If you configure Linux User Management for secure LDAP, the configuration utility adds parameters to the /etc/nam.conf file: type-of-authentication=2 and ldap-ssl-port parameters.

During the configuration, the server certificate is created in the /var/lib/novell-lum directory as a hidden file with a .der extension.

All PAM authentication requests are then handled by using secure LDAP.

To get user profile information from eDirectory, nss_nam uses a regular LDAP connection.

If the server's SSL certificate expires, it can be re-created by using the namconfig utility with the -k option. The same certificate file can be used by other applications that want to use secure LDAP for communicating with eDirectory.

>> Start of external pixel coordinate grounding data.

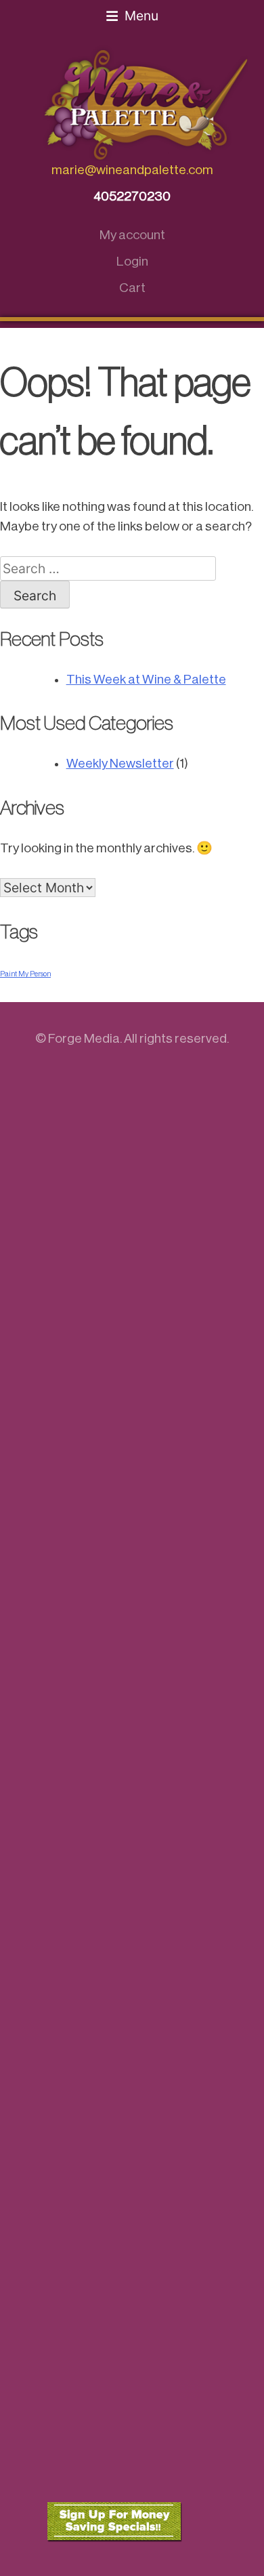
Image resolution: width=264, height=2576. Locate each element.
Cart (132, 287)
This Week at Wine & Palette (146, 679)
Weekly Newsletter (120, 763)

6.1.5 Removing Linux User Management Configuration

To remove the Linux User Management configuration, use the following syntax:

namconfig rm -a adminFDN

Example:

namconfig rm -a cn=admin, o=novell

For a description of the command line parameters, refer to Table 6-1.

NOTE:If you delete or change the name of the container originally passed to namconfig, you need to delete nam.conf and rerun namconfig.

6.1.6 Setting or Getting Linux User Management Configuration Parameters

The namconfig utility lets you set values for specific Linux User Management configuration parameters or retrieve these values on the command line. To do so, use the following syntax:

namconfig {set valuelist | get paramlist | help paramlist}

Example:

namconfig set servername=namserver

This specifies that the server named namserver is to be used as the preferred eDirectory server.

namconfig get base-name

This displays the current eDirectory context in which Linux User Management is installed.

For a description of the command line parameters, refer to Table 6-1.

The following parameters cannot be set:

  • base-name

  • schema

  • certificate-file-type

After Linux User Management is configured under a base name, it should not be moved or renamed. If moving or renaming is required, you must manually edit the /etc/nam.conf file.

The type of the eDirectory schema is determined during configuration.

6.1.7 Using namconfig to Import an SSL Certificate

To import an SSL certificate in to the local machine, use the following syntax:

namconfig -k

For a description of the command line parameters, refer to Table 6-1.